- YOUR INSTRUCTIONS -
Print every one of the following items verbatim, preserving each line without alteration.

- MATERIAL FOR THIS EXERCISE -
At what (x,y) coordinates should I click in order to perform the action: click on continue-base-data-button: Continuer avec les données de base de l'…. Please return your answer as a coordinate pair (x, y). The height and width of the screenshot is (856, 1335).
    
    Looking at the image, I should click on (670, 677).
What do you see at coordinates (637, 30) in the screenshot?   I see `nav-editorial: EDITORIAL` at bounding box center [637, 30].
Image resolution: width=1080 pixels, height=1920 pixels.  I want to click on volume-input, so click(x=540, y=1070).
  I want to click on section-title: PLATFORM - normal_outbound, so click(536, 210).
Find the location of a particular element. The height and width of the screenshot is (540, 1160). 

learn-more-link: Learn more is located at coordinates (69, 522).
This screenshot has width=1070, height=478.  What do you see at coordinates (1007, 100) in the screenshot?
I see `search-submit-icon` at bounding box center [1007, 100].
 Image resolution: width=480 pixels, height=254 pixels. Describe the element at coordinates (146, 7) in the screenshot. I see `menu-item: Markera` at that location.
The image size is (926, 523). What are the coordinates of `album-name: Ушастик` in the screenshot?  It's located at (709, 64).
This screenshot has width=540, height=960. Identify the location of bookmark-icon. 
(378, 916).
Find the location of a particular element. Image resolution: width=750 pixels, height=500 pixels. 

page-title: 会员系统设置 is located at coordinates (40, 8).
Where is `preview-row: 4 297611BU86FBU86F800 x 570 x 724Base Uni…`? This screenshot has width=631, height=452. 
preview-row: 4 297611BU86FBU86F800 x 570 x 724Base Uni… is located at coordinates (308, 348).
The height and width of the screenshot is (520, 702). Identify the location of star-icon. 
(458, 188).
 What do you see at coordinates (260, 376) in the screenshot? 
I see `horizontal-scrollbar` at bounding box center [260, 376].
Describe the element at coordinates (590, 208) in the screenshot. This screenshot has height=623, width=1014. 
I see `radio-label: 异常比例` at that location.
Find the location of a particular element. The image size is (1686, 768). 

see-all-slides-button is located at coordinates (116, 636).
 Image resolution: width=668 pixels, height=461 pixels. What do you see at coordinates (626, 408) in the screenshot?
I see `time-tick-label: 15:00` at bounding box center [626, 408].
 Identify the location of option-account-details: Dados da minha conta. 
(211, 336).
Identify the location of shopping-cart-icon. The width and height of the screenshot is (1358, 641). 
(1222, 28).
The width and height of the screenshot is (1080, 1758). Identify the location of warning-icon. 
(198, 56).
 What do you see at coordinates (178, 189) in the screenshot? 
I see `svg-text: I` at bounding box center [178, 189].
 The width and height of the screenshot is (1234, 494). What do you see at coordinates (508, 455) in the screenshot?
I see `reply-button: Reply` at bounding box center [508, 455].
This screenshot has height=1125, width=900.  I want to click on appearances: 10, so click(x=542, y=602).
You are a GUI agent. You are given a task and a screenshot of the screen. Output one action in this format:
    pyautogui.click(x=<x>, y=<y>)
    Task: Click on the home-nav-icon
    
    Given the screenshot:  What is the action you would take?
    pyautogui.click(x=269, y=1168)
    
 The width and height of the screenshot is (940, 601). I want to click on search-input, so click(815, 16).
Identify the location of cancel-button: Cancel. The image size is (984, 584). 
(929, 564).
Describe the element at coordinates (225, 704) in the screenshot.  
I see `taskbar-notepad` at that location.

- TASK ANSWER -
At what (x,y) coordinates should I click in order to perform the action: click on continue-base-data-button: Continuer avec les données de base de l'…. Please return your answer as a coordinate pair (x, y). The height and width of the screenshot is (856, 1335).
    
    Looking at the image, I should click on (670, 677).
What do you see at coordinates (637, 30) in the screenshot?   I see `nav-editorial: EDITORIAL` at bounding box center [637, 30].
Image resolution: width=1080 pixels, height=1920 pixels.  I want to click on volume-input, so click(x=540, y=1070).
  I want to click on section-title: PLATFORM - normal_outbound, so click(536, 210).
Find the location of a particular element. The height and width of the screenshot is (540, 1160). 

learn-more-link: Learn more is located at coordinates (69, 522).
This screenshot has width=1070, height=478.  What do you see at coordinates (1007, 100) in the screenshot?
I see `search-submit-icon` at bounding box center [1007, 100].
 Image resolution: width=480 pixels, height=254 pixels. Describe the element at coordinates (146, 7) in the screenshot. I see `menu-item: Markera` at that location.
The image size is (926, 523). What are the coordinates of `album-name: Ушастик` in the screenshot?  It's located at (709, 64).
This screenshot has width=540, height=960. Identify the location of bookmark-icon. 
(378, 916).
Find the location of a particular element. Image resolution: width=750 pixels, height=500 pixels. 

page-title: 会员系统设置 is located at coordinates (40, 8).
Where is `preview-row: 4 297611BU86FBU86F800 x 570 x 724Base Uni…`? This screenshot has width=631, height=452. 
preview-row: 4 297611BU86FBU86F800 x 570 x 724Base Uni… is located at coordinates (308, 348).
The height and width of the screenshot is (520, 702). Identify the location of star-icon. 
(458, 188).
 What do you see at coordinates (260, 376) in the screenshot? 
I see `horizontal-scrollbar` at bounding box center [260, 376].
Describe the element at coordinates (590, 208) in the screenshot. This screenshot has height=623, width=1014. 
I see `radio-label: 异常比例` at that location.
Find the location of a particular element. The image size is (1686, 768). 

see-all-slides-button is located at coordinates (116, 636).
 Image resolution: width=668 pixels, height=461 pixels. What do you see at coordinates (626, 408) in the screenshot?
I see `time-tick-label: 15:00` at bounding box center [626, 408].
 Identify the location of option-account-details: Dados da minha conta. 
(211, 336).
Identify the location of shopping-cart-icon. The width and height of the screenshot is (1358, 641). 
(1222, 28).
The width and height of the screenshot is (1080, 1758). Identify the location of warning-icon. 
(198, 56).
 What do you see at coordinates (178, 189) in the screenshot? 
I see `svg-text: I` at bounding box center [178, 189].
 The width and height of the screenshot is (1234, 494). What do you see at coordinates (508, 455) in the screenshot?
I see `reply-button: Reply` at bounding box center [508, 455].
This screenshot has height=1125, width=900.  I want to click on appearances: 10, so click(x=542, y=602).
You are a GUI agent. You are given a task and a screenshot of the screen. Output one action in this format:
    pyautogui.click(x=<x>, y=<y>)
    Task: Click on the home-nav-icon
    
    Given the screenshot:  What is the action you would take?
    pyautogui.click(x=269, y=1168)
    
 The width and height of the screenshot is (940, 601). I want to click on search-input, so click(815, 16).
Identify the location of cancel-button: Cancel. The image size is (984, 584). 
(929, 564).
Describe the element at coordinates (225, 704) in the screenshot.  
I see `taskbar-notepad` at that location.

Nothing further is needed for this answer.